- EXERCISE 1: In the entries below, write out the lines starting with the line that contains "is (1068, 872)." and going on through the end of the entries, both ends included, exactly as they appear. Leave the pictures out.

- SOURCE EXTRACT:

◇ ◇ ◇

Spencer Burton (01:24):

Yeah, sure. Drew, first off, thanks for joining us. So Drew’s background is very interesting. I regularly get this question. Which is, “I’m a senior in college, I’m going to go get my first job. What I really want to do though is eventually go out on my own. I want to start my own thing.” And the question is, “How do you get there?” Drew is an example of someone who started the W2 route, the employee route, and transitioned into own his own firm now. Founder and CEO of Breneman Capital. I know also you’re a founder or shareholder in other firms. Maybe Drew, why don’t you start by giving the audience a bit of background about yourself and then we’ll dig into what it takes to make that transition from a W2 into a real estate entrepreneur.

Drew Breneman (02:08):

Sounds great, thanks. Yeah, thanks for having me too. Yeah, really, I sort of always was wired like this, I’ll say, in terms of wanting to be an entrepreneur. I had all sorts of different little business things I did as a kid. And then the first one that really worked out to make any real money was I started reselling items in video games back in like 2002. So this is Diablo II and EverQuest some of these old games now. But I saw my friends playing, they sold their stuff on eBay for real money. I saw sometimes stuff going for five dollars, the same item, sometimes for 20, the same thing. So I just started flipping those and over a period of four years I made between 80 and $100,000. And I saved all the money.

Sam Carlson (02:48):

That is so cool. I love that story. We’re starting off on a really good foot, by the way. I love this.

Drew Breneman (02:53):

Yeah, I started investing in what they always say to do, stock market, mutual funds. Same thing that my parents did. They were both teachers. But I read a book on investing in real estate. It’s called Investing in Real Estate by Gary Eldred. It’s a basic book if people listening are already in real estate, they’re already way ahead of where that book was at, but I’m reading this as a high schooler. And I really liked just all the aspects of real estate, how he was talking about it. You got cashflow, you’re paying your loan down, you have appreciation, tax breaks. So I figured, all right, when I go to college, I’m going to take this money, I’m going to buy my first rental property. And I did. So my freshman year I bought duplex for 220,000 in Madison, Wisconsin, where I went to college at UW Madison and put 35,000 down on it and my real estate career was started.


Ended up buying four properties while I was in school with taking the money that I had made, and also selling one deal to buy the next or doing the cash out refi. So I got four deals, but I graduated in 2007, so that’s where the W2 came in, because I’m looking at the market in 2007 going, this is not going to look so good. Thankfully, I invested in student rentals, so my values dropped a lot, but my rents did not drop at all, they kept going up. And so I took a job at a multifamily developer in Minneapolis, and while I was there, one of the interns, he saw all the activity I was already doing just on my own on the side. And was like, “We should go meet with my dad and maybe he’d want to invest or we could partner up.”


I don’t like to waste time. So I was like, “Let’s go meet tomorrow.” And I printed out a bunch of deals, pitched them on kind of different profiles. I had no idea how much they would invest either, because again, having parents as teachers, I’m thinking this could be a duplex or this could be a five million dollar deal, I have no idea. So I brought all those sort of deals to them and they really liked the three million dollar two tenant shopping center. So we ended up actually, not in that meeting buying it or anything, but we looked at the deal. We ended up buying that shopping center that they liked in that initial meeting. So that was our first deal together. And then the terms of the transition from W2 to full-time back into real estate, for the next three years, I kept working my W2 and continued to run the deals I owned in Madison, Wisconsin.

◇ ◇ ◇

- EXERCISE 2: According to the interview transcript, how much did Drew Breneman pay for the duplex he bought his freshman year?

◇ ◇ ◇

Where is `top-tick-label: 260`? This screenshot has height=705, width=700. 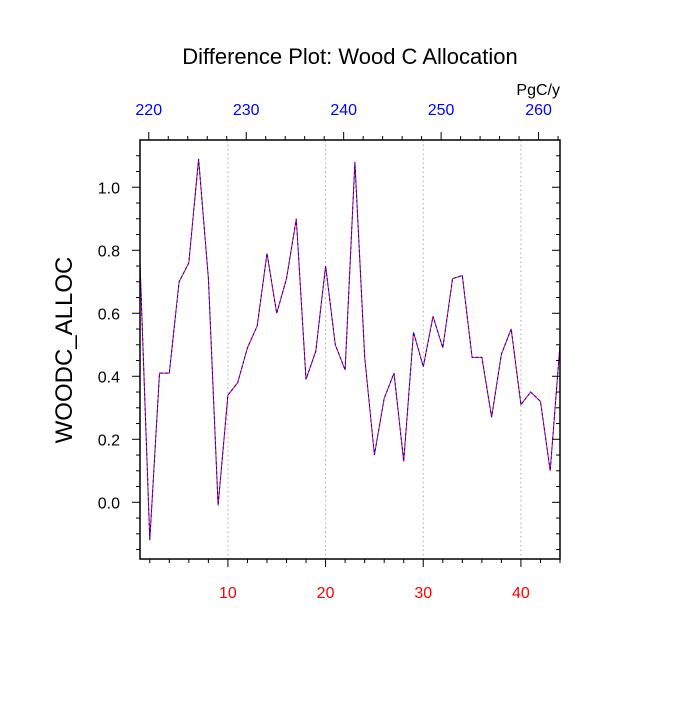 top-tick-label: 260 is located at coordinates (538, 110).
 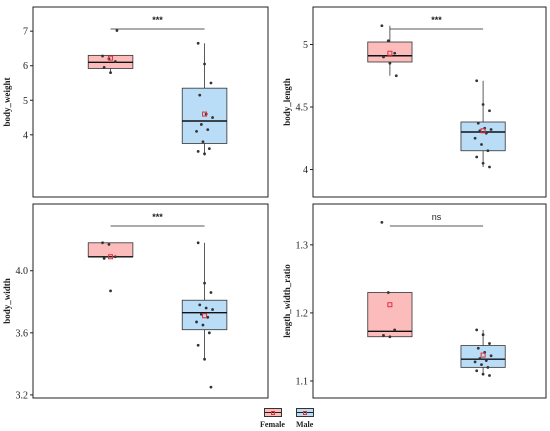 What do you see at coordinates (437, 217) in the screenshot?
I see `significance-label: ns` at bounding box center [437, 217].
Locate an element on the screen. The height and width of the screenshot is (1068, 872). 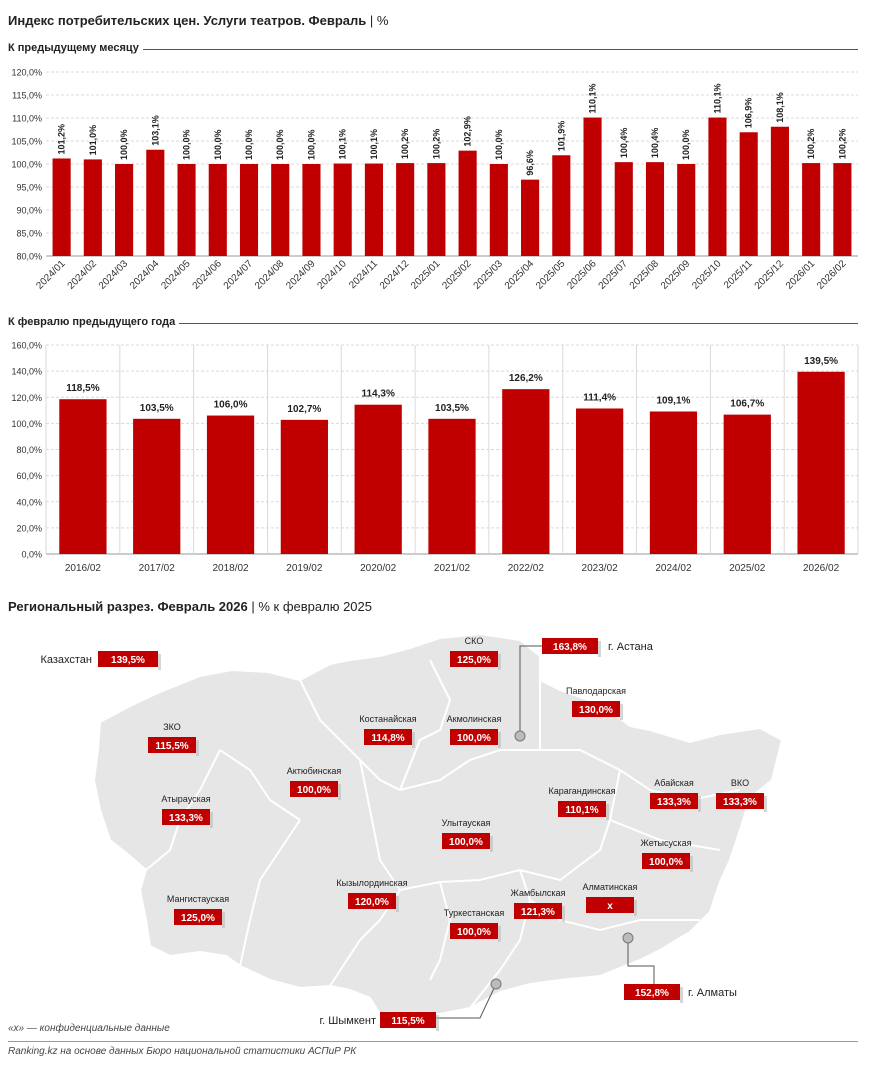
city-value: 152,8% is located at coordinates (652, 994).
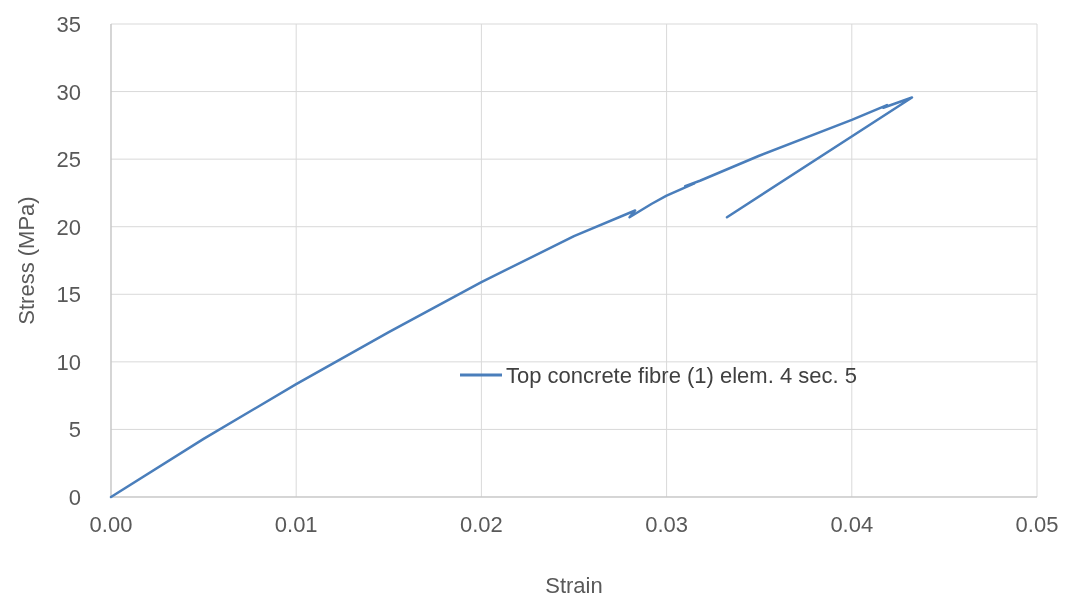 Image resolution: width=1075 pixels, height=601 pixels. I want to click on x-tick-label: 0.02, so click(481, 524).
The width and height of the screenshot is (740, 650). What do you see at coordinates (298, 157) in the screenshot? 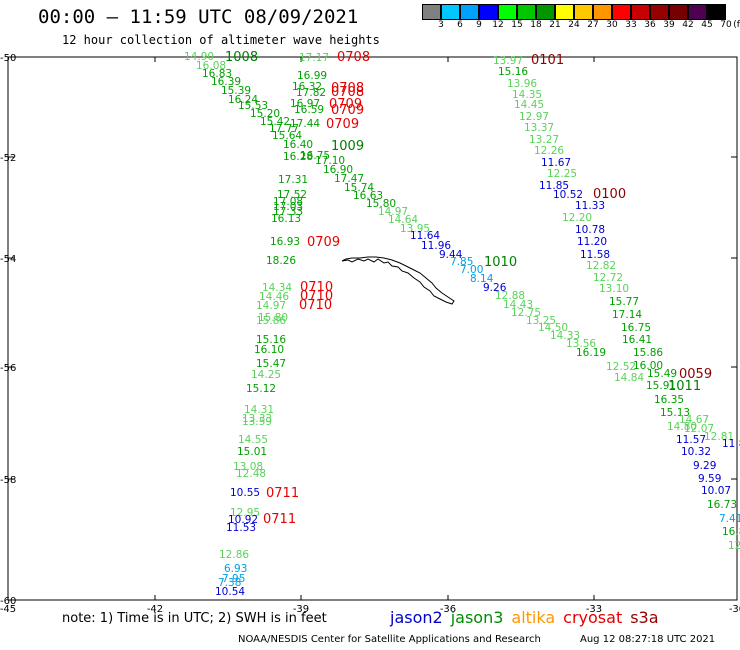
I see `wave-height-value: 16.28` at bounding box center [298, 157].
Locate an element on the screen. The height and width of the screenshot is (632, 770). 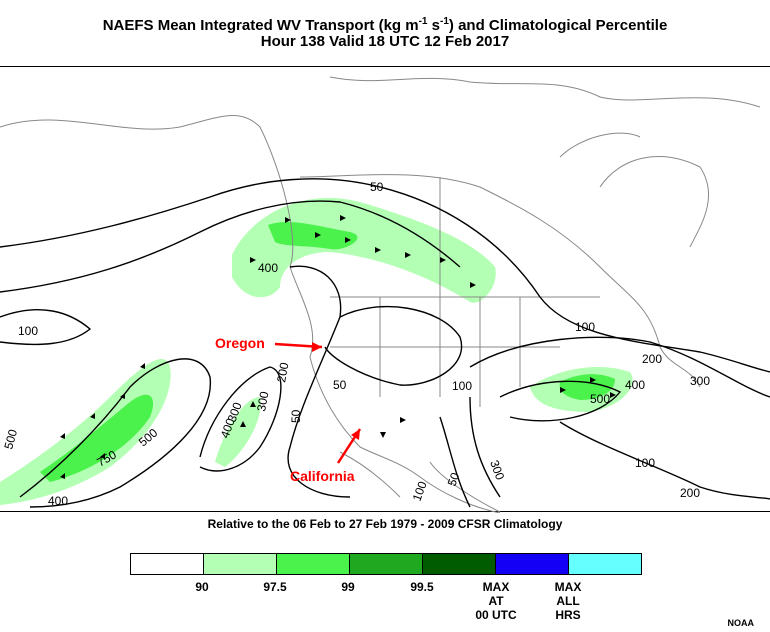
color-legend is located at coordinates (386, 564).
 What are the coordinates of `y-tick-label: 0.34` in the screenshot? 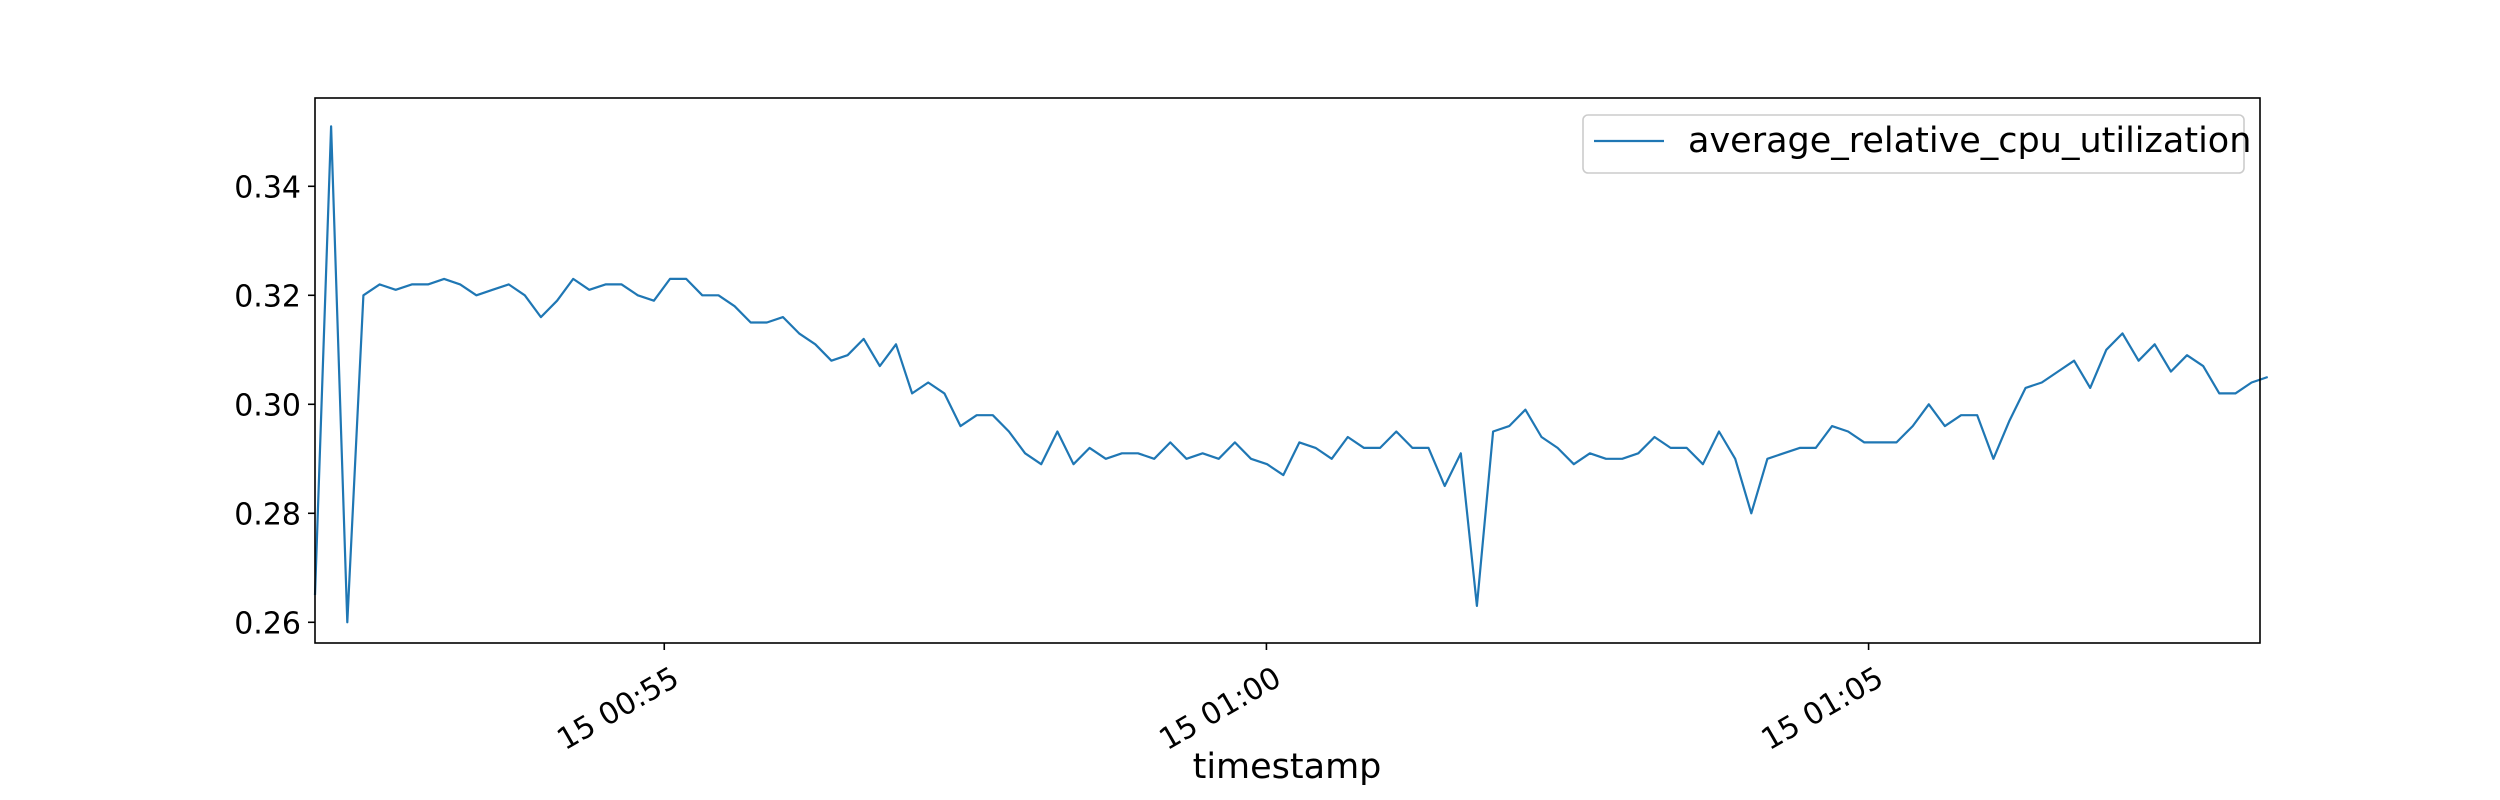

◇ ◇ ◇

- PROBLEM SOLUTION 1:
Locate an element on the screen. The height and width of the screenshot is (1068, 872). 
city-value: 152,8% is located at coordinates (652, 994).
 Image resolution: width=1075 pixels, height=601 pixels. I want to click on x-tick-label: 0.02, so click(481, 524).
The width and height of the screenshot is (740, 650). What do you see at coordinates (298, 157) in the screenshot? 
I see `wave-height-value: 16.28` at bounding box center [298, 157].
Locate an element on the screen. The height and width of the screenshot is (632, 770). 
color-legend is located at coordinates (386, 564).
 What are the coordinates of `y-tick-label: 0.34` in the screenshot? 

- PROBLEM SOLUTION 2: 220,000